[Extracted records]
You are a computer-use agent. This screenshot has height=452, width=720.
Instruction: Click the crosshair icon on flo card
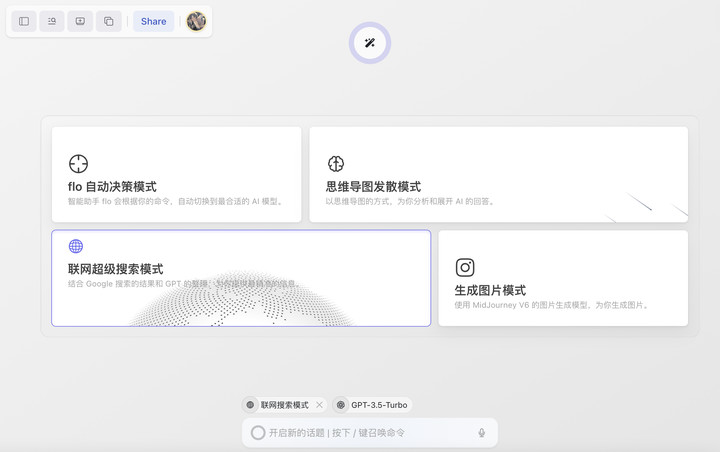78,164
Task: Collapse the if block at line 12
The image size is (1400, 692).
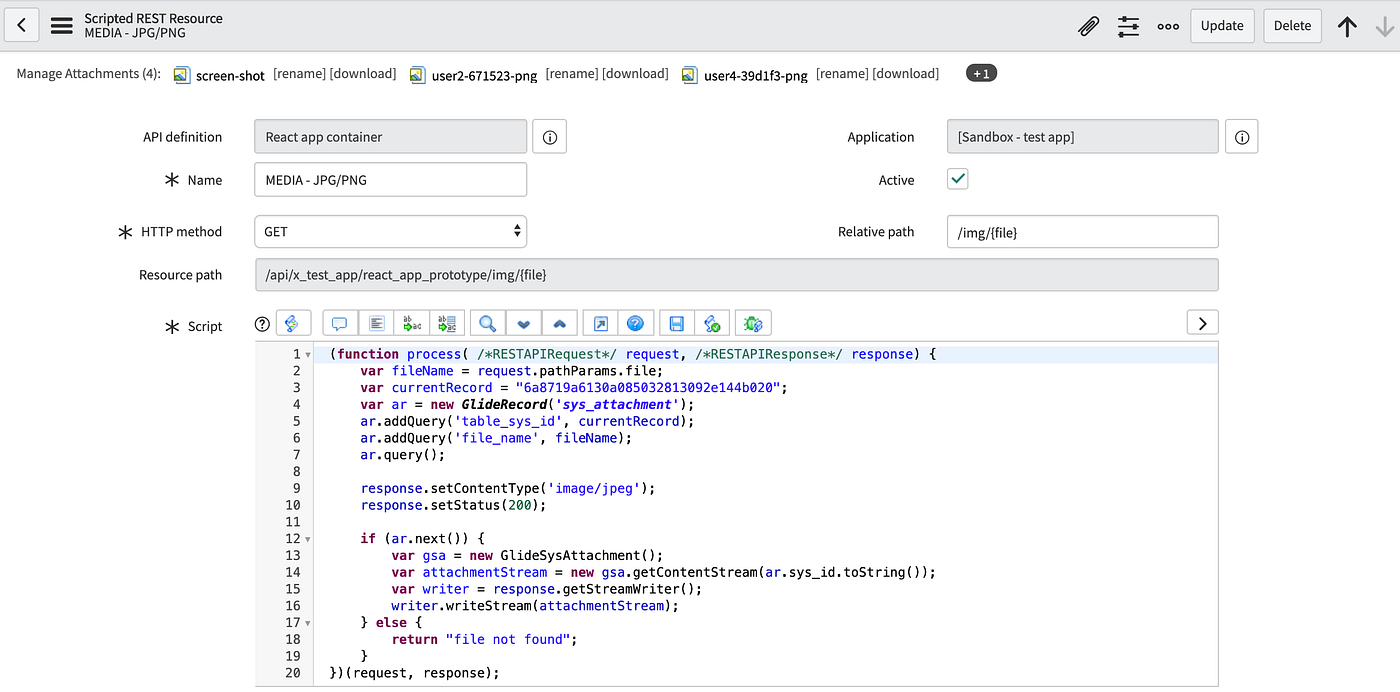Action: [308, 537]
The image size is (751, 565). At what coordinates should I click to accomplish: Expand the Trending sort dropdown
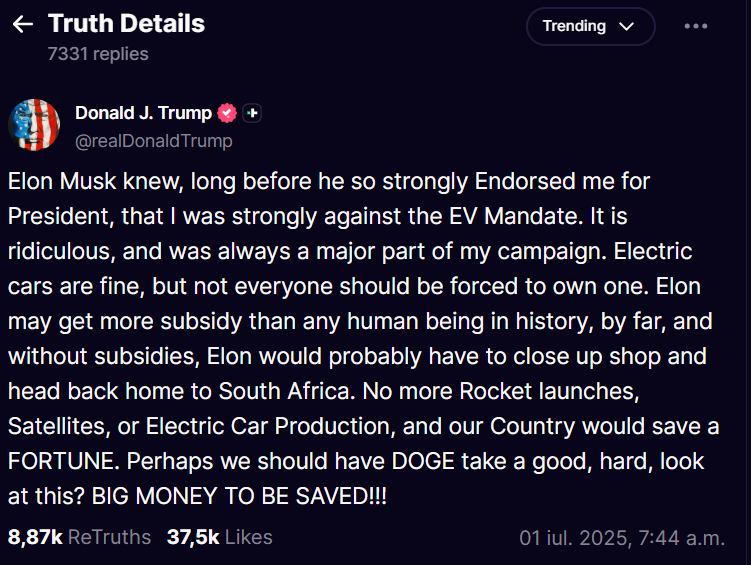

What this task involves: The records above are to be copied exactly, without their pictures.

Final answer:
You are a computer-use agent. This screenshot has height=452, width=720.
Instruction: Click the crosshair icon on flo card
78,164
Task: Collapse the if block at line 12
The image size is (1400, 692).
Action: [308, 537]
The image size is (751, 565). At what coordinates should I click to accomplish: Expand the Trending sort dropdown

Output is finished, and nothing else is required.